Treatment of diseases, illnesses or disorders are always sought without any undesired side-effects and complications. Neurological disorders, such as Epilepsy and Parkinson’s, are currently treated using pharmaceuticals. However, drugs have a low specificity and lose their effectiveness after several years. In addition, prolonged drug usage often leaves patients with many side-effects and complications. Development in neuroscience indicate the treatment of such neurological disorders via neuro-stimulation. Currently, research in understanding the mechanisms behind neuronal stimulation is carried out by research institutes all around the globe. There are three modes for neuronal stimulation, electrical, optical and lastly the use of ultrasonic waves. As optogenetics provides a more specific technique in neuronal stimulation and electrical recording can provide high spatial resolution data, it is sought to combine this two modes.
This work reports the development of a monolithically fabricated active implant, with optogenetic compatibility using transfer-free graphene electrodes. To achieve this desired goal, a microfabrication process is developed, which is reproducible and scalable with modern day microfabrication technology. In order to be compatible with optogenetics, graphene electrodes are used, as these are transparent and allow for neuronal stimulation using light. The graphene electrodes are grown on a pre-defined molybdenum catalyst, allowing for a transfer-free chemical vapor depostion (CVD) of graphene. Microelectrode-arrays (MEAs) are developed, using graphene electrodes, that include different sized electrodes and different amount of electrodes. The amount being constrained by the available space on the cortex of a mouse.

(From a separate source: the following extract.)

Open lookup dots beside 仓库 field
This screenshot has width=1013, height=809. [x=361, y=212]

The aim of this work was to be able to control or read out these MEAs using electronics developed alongside the electrodes. As graphene is grown at a temperature above the melting point of aluminium, conventional CMOS technology can not be used in combination with graphene electrodes. The process developed, did not include any materials which would be damaged during the graphene growth. The metal gate is replaced by a polysilicon gate and the metal interconnects connecting the active devices and the MEAs are defined after the growth of graphene. Resulting in an active implant which is monolithically fabricated in combination with a transfer-free graphene process.

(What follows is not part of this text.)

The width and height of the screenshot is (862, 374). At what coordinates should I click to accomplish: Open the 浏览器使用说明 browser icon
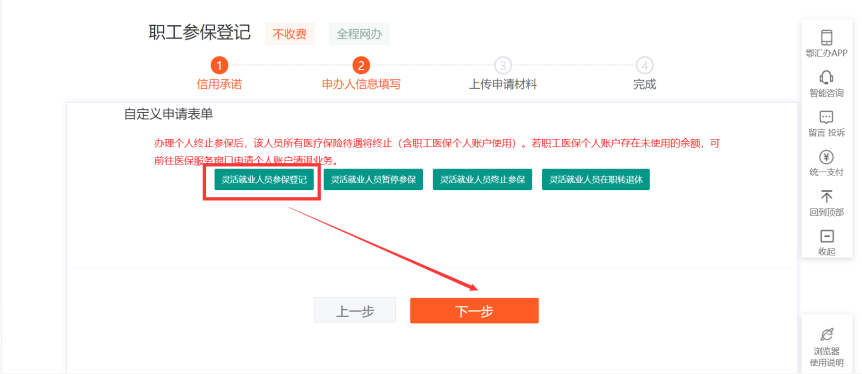coord(826,334)
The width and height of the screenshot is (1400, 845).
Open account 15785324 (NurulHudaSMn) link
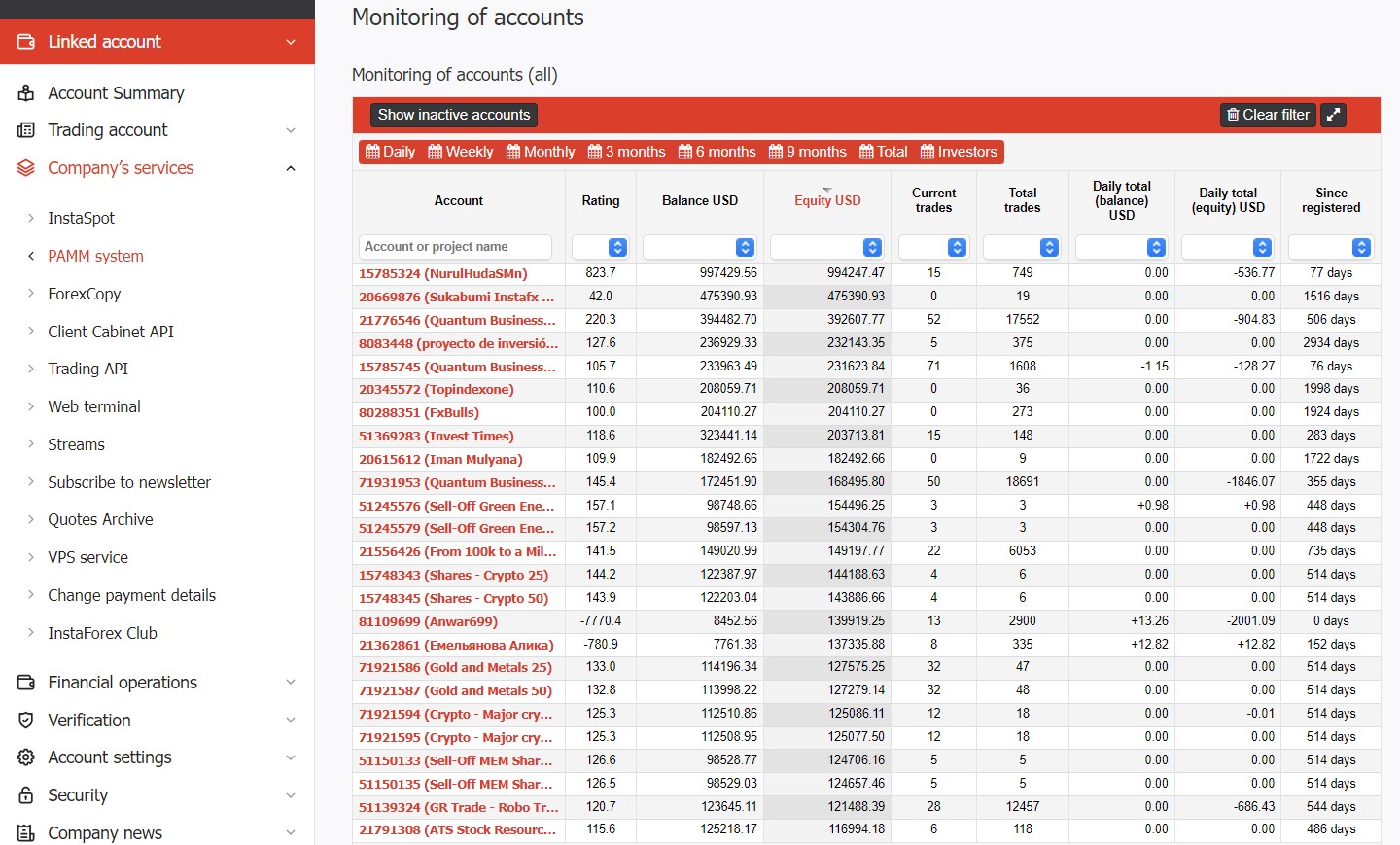pyautogui.click(x=442, y=274)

Monolithically fabricating an active graphene based implant, comes with complications. Delamination of the passivisation layer occurred whilst trying to open contact openings to and from the active devices. This was resolved using a more appropriate chemical etchant.
A fully monolithically fabricated active graphene-based implant was obtained. Electrical measurements showed that the active devices did not behave as expected. Revisiting simulations, it was established that there was leakage of dopants from the gate to the channel. This results in the NMOS devices to be always on and the PMOS devices to have a higher threshold voltage.
However, this particular wafer, had many high temperature steps after the doping of the polysilicon. Reduction of these high temperature steps result in less doping getting into the channel. Alternatively, a thicker gate oxide can be used, to serve as a more robust barrier. A last proposed solution is the reduction of the doping concentration and doping energy of the polysilicon, which would result in less dopant being near the gate oxide interface and thus less dopant leaking into the channel.
There are wafers included in this work with less high temperature steps. However, due to time limitation it was not possible to finish production of these wafer in order to confirm it experimentally. Nevertheless, it is believed that with minor adjustments, this research project is a viable foundation for active graphene based implants and structures.